Algorithm of prophylactic anticoagulation in patients with lung cancer starting a new chemotherapy regimen.
Future points and perspectives
The development of an accurate and practical risk assessment model for prediction of VTE events in patients with lung cancer represents an unmet need. Several risk assessment models have been developed; however, their accuracy is questioned in patients with lung cancer, and for the most recent models there is not adequate external validation yet. Interestingly, recent studies have been performed to find novel biomarkers that could be used in VTE risk assessment for lung cancer that could guide clinicians in tailoring individualized treatment. In a post hoc analysis of the RASTEN trial, four assays were examined for potential association with VTE events – total tissue factor (TF); extracellular vesicle-associated TF (EV-TF); procoagulant phospholipids (PPL); and thrombin generation (TG) – but none of them did significantly associate with VTE incidence. 52 Interestingly, a recent study in patients with NSCLC suggested that dynamic changes of coagulation biomarkers might be predictive for VTE events in opposition to the current models that are designed for baseline assessment.
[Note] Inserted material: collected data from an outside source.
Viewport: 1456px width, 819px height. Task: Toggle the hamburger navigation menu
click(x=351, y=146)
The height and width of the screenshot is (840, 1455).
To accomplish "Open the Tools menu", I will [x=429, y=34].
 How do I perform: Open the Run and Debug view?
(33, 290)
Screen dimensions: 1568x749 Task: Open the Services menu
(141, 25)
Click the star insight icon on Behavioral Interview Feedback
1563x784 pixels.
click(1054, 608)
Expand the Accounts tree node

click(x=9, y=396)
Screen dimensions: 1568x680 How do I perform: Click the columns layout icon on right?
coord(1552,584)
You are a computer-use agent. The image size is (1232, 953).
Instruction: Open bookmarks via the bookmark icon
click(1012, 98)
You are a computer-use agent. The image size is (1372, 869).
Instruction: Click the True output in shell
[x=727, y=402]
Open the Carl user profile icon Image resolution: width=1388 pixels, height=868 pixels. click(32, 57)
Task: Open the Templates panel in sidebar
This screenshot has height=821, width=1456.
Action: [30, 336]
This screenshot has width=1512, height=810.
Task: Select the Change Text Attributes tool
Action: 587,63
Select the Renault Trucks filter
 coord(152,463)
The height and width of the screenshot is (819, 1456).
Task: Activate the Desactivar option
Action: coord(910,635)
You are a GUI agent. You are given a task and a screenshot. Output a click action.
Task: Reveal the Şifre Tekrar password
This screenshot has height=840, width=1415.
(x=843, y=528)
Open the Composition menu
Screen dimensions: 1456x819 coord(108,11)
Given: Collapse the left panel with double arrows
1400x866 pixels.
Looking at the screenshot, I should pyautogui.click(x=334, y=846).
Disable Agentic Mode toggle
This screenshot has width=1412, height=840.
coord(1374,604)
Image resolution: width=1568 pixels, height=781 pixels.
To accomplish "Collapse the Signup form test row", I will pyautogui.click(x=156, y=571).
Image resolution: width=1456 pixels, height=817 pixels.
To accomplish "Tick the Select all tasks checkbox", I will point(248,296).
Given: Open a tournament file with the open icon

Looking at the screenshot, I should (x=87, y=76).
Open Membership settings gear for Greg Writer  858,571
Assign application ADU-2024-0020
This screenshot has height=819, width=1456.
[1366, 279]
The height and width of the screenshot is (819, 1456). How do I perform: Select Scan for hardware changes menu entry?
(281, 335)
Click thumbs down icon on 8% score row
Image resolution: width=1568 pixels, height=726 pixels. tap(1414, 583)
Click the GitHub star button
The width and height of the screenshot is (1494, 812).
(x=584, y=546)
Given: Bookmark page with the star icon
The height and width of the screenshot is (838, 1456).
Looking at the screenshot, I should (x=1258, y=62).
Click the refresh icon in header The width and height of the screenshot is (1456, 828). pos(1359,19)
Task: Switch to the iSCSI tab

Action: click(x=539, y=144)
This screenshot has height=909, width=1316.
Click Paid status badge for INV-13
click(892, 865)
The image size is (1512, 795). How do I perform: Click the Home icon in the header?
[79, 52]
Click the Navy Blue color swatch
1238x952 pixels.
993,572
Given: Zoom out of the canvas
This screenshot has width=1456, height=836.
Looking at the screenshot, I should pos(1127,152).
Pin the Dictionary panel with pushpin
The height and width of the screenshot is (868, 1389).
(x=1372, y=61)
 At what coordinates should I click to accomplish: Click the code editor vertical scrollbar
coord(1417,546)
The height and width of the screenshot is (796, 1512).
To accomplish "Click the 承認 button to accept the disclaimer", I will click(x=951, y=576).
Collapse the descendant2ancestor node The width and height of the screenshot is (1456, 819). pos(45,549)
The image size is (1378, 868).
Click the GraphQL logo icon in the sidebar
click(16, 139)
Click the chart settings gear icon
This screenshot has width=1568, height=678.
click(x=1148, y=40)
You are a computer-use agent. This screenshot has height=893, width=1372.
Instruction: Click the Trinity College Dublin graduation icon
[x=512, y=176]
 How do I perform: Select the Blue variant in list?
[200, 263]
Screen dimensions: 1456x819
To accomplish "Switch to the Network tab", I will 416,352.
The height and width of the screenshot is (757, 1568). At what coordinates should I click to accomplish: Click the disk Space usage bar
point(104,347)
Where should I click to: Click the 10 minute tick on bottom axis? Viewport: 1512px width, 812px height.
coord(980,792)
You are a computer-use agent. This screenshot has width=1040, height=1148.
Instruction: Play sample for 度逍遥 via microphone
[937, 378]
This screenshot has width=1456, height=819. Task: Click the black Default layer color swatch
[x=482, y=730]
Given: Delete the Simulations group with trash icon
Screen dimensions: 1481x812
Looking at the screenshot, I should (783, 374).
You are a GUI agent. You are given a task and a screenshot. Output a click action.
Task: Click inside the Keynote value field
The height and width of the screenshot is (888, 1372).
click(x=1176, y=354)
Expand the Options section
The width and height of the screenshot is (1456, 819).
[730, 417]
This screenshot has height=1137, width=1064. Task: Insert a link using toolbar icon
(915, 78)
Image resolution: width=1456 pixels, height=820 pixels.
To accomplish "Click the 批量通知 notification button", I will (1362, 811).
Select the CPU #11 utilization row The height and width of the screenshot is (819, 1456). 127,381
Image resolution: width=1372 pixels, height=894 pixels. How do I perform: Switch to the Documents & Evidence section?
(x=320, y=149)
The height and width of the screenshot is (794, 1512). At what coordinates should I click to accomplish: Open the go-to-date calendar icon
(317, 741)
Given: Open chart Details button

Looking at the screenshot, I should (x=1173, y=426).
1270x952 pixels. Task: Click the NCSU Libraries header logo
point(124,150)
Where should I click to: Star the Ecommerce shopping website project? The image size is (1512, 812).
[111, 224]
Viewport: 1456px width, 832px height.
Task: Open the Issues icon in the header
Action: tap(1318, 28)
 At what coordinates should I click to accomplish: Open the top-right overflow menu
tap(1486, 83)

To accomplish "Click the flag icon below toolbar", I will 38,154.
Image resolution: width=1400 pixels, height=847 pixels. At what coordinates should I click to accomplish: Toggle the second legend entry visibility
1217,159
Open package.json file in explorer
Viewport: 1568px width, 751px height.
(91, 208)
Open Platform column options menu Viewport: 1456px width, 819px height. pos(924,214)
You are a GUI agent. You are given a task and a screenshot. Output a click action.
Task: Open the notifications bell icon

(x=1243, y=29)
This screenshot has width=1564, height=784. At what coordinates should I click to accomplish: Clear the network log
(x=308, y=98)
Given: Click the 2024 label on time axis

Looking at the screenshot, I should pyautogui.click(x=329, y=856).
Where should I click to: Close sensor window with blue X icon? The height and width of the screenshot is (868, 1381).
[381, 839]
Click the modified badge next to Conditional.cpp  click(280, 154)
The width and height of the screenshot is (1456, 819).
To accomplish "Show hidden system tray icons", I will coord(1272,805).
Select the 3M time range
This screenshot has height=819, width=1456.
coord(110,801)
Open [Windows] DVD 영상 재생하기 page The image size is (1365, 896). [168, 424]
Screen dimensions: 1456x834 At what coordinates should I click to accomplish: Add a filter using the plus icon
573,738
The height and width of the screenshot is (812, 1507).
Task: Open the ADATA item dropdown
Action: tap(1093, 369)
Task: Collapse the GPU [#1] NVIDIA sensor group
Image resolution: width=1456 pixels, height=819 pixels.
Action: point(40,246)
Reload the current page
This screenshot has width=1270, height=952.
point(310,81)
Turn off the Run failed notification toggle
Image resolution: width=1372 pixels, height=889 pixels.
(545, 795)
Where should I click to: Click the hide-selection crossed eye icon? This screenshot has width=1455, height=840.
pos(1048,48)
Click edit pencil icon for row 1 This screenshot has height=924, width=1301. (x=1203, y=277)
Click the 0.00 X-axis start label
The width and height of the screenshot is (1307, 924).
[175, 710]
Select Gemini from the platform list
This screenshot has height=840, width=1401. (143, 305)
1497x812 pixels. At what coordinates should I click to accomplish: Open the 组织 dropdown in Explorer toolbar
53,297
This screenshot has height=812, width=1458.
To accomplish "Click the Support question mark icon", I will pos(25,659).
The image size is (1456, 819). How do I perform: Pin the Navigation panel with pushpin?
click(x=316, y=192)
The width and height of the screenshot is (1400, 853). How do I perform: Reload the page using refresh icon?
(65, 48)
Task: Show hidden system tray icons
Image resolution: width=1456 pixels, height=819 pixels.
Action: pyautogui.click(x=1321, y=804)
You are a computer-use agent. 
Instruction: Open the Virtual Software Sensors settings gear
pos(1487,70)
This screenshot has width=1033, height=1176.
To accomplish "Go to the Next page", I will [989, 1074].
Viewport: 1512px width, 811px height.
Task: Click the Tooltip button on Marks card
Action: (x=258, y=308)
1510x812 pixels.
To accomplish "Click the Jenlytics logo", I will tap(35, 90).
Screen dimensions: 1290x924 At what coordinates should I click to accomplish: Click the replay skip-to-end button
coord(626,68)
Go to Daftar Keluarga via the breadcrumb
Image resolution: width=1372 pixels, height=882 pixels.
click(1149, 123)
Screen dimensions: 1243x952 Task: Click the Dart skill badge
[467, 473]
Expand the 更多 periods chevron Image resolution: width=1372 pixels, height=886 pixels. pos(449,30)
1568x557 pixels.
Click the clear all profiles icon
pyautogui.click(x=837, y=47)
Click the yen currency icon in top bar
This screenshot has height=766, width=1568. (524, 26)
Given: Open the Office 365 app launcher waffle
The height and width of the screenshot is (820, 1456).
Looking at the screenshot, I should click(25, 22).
This study performed repeated measurements of a more extensive panel of investigational thrombogenic biomarkers in order to capture the dynamic VTE risk profile and optimize test sensitivity. Although the study proved that the overall biomarker profile did change over time, consistent with the proposed concept that VTE risk is dynamic, there was no characteristic longitudinal pattern, nor absolute or relative change in biomarker value that reliably predicted for VTE events. 53 Moreover, in the ROADMAP-CAT study, two coagulation biomarkers were identified as clinically relevant for the classification of ambulatory patients with lung adenocarcinoma into high and intermediate/low risk for VTE: the procoagulant phospholipid-dependent clotting time (Procoag-PPL) and the mean rate index (MRI) of the propagation phase of thrombin generation assessed with the Calibrated Automated Thrombinoscope. 54 Finally, perhaps future risk assessment models will incorporate ‘-omics’ data that is being gathered for patients with cancer in order to improve on existing sensitivity and specificity benchmarks. 19
Conclusion
Thromboembolic disease represents a common burden both for patients suffering from lung cancer and for their physicians. Several studies have implicated potential benefit from LMWH prophylaxis in terms of VTE risk reduction and increased overall survival. Most studies agree that prophylactic LMWH administration does not significantly elevate bleeding risk in treated individuals. DOACs could evolve into an effective and more patient-friendly alternative for VTE thromboprophylaxis. Current evidence suggests the implementation of a risk-stratification approach and the administration of prophylactic anticoagulation in selected high-risk patients. However, more randomized, controlled clinical trials are required to establish profit in patients with lung cancer. Risk assessment models should be developed and validated in order to help clinicians stratify patients based on their risk profile and apply prophylaxis that will maximize therapeutic benefits and reduce bleeding risk.
Footnotes
Declaration of conflicting interests
The authors declared no potential conflicts of interest with respect to the research, authorship, and/or publication of this article.
Funding
The authors received no financial support for the research, authorship, and/or publication of this article.